BACKGROUND: Acute lymphoblastic leukemia (ALL) is a form of cancer of the white blood cells, characterized by the overproduction of immature white blood cells. About 80% of ALL patients will have complete remission, but the question about the most effective therapy remains open. The aim of this work was to reproduce the dynamics of ALL progression and compare efficiency of several clinically accepted and potential treatments.
METHODS: A system of differential equations describing B-lymphoblasts cell cycle, PK of several compounds (PEG-L-asparaginase, sorafenib), ALL progression for adults and children during treatment and without it was developed. Model parameters were calculated/fitted using literature data.

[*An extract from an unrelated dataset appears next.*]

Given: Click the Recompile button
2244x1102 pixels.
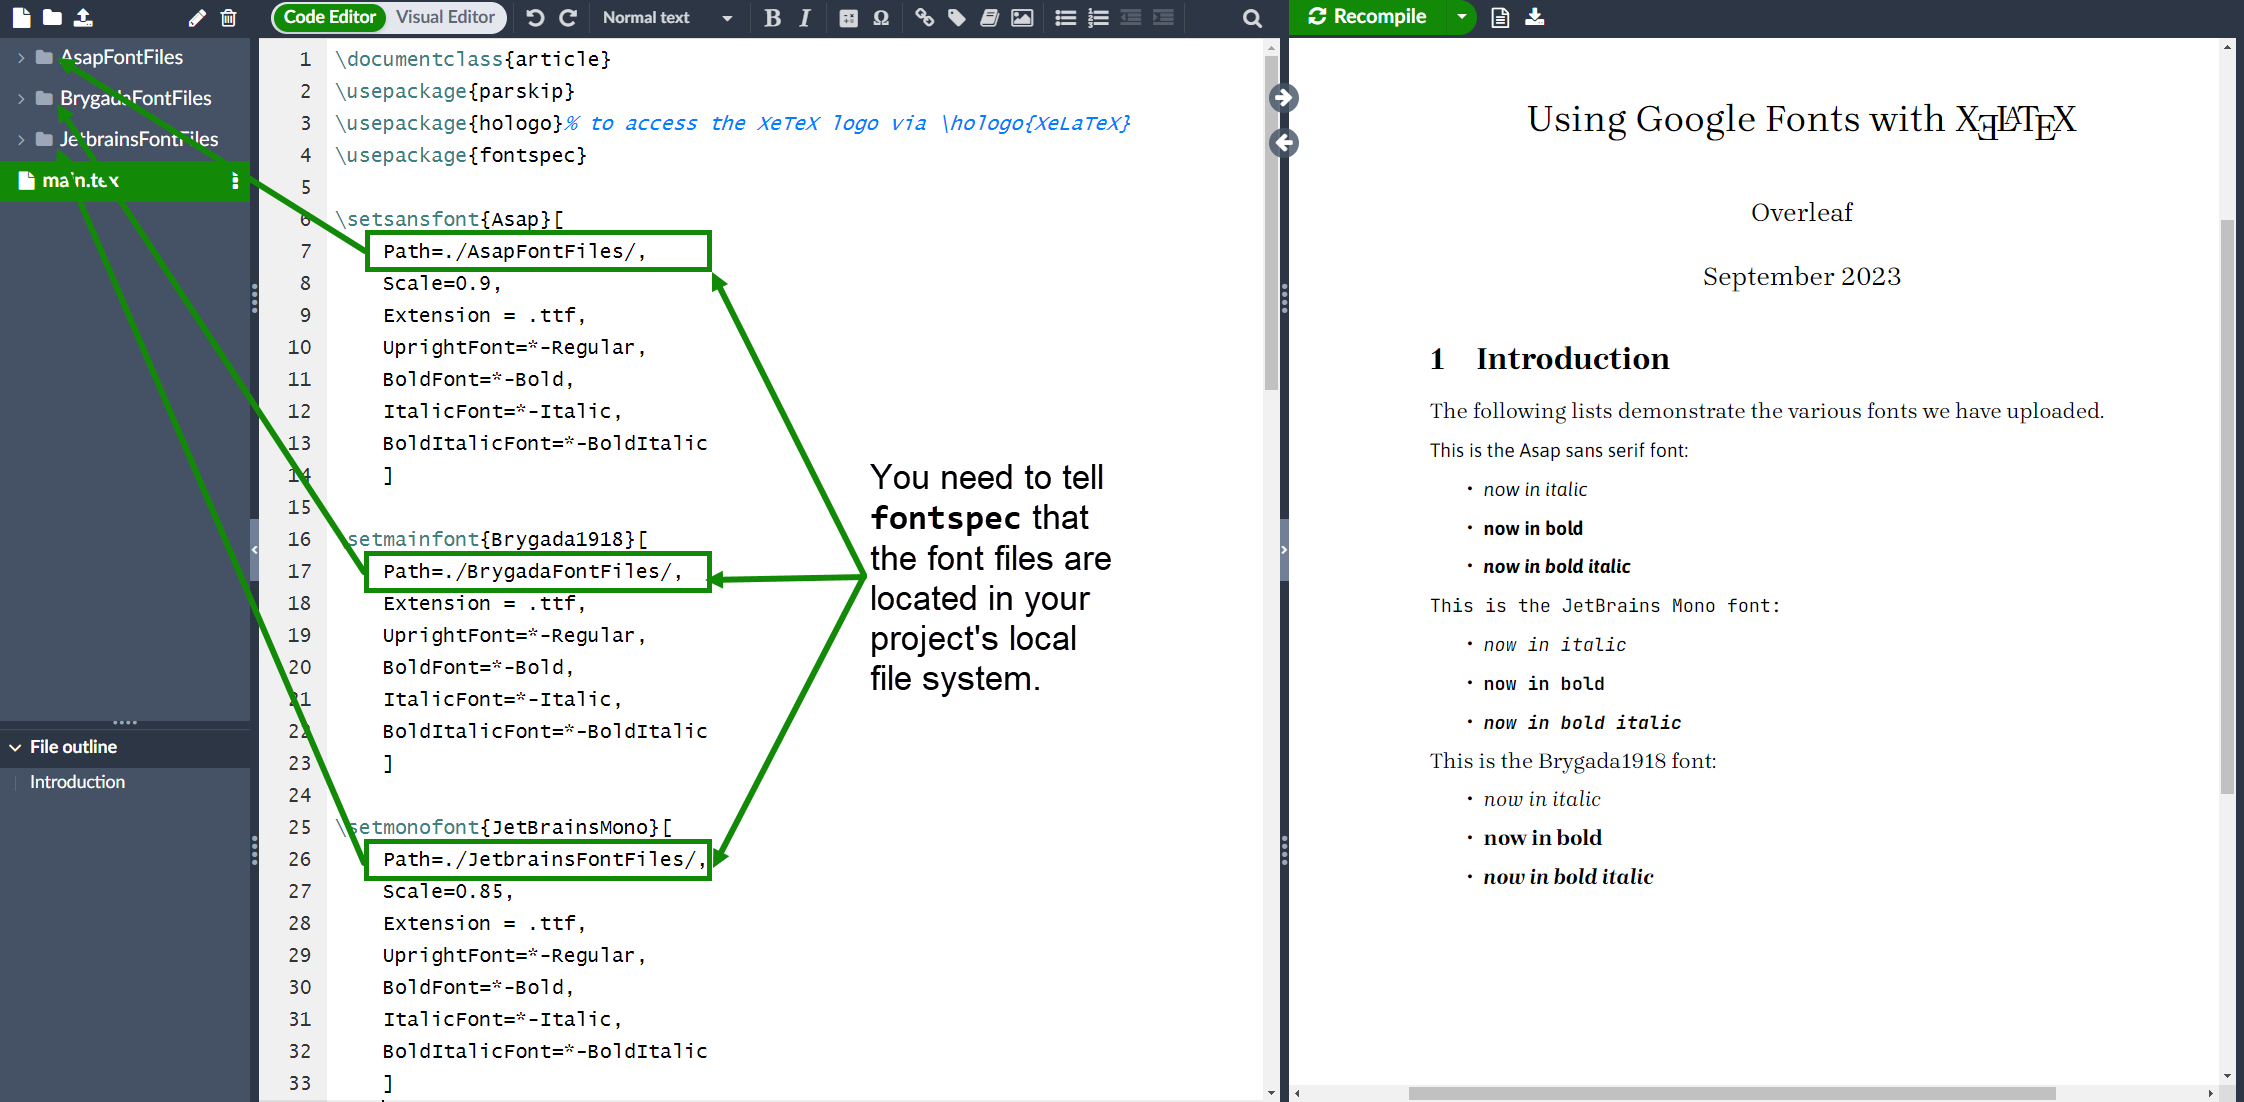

RESULTS: Model satisfactorily reproduces in vitro data on B-lymphoblasts cell lines proliferation and distribution between cell cycle phases with and without drug administration, and in vivo blasts levels in blood measured during ALL progression. Model predicts that patients with slow rate of ALL progression have better respond to treatment.
CONCLUSION: Systems pharmacology model of ALL progression and treatment is a good tool to compare different clinically accepted and potential therapies. Also, model allows to describe different sub-populations of ALL patients (adults vs. children; highly vs. low proliferative).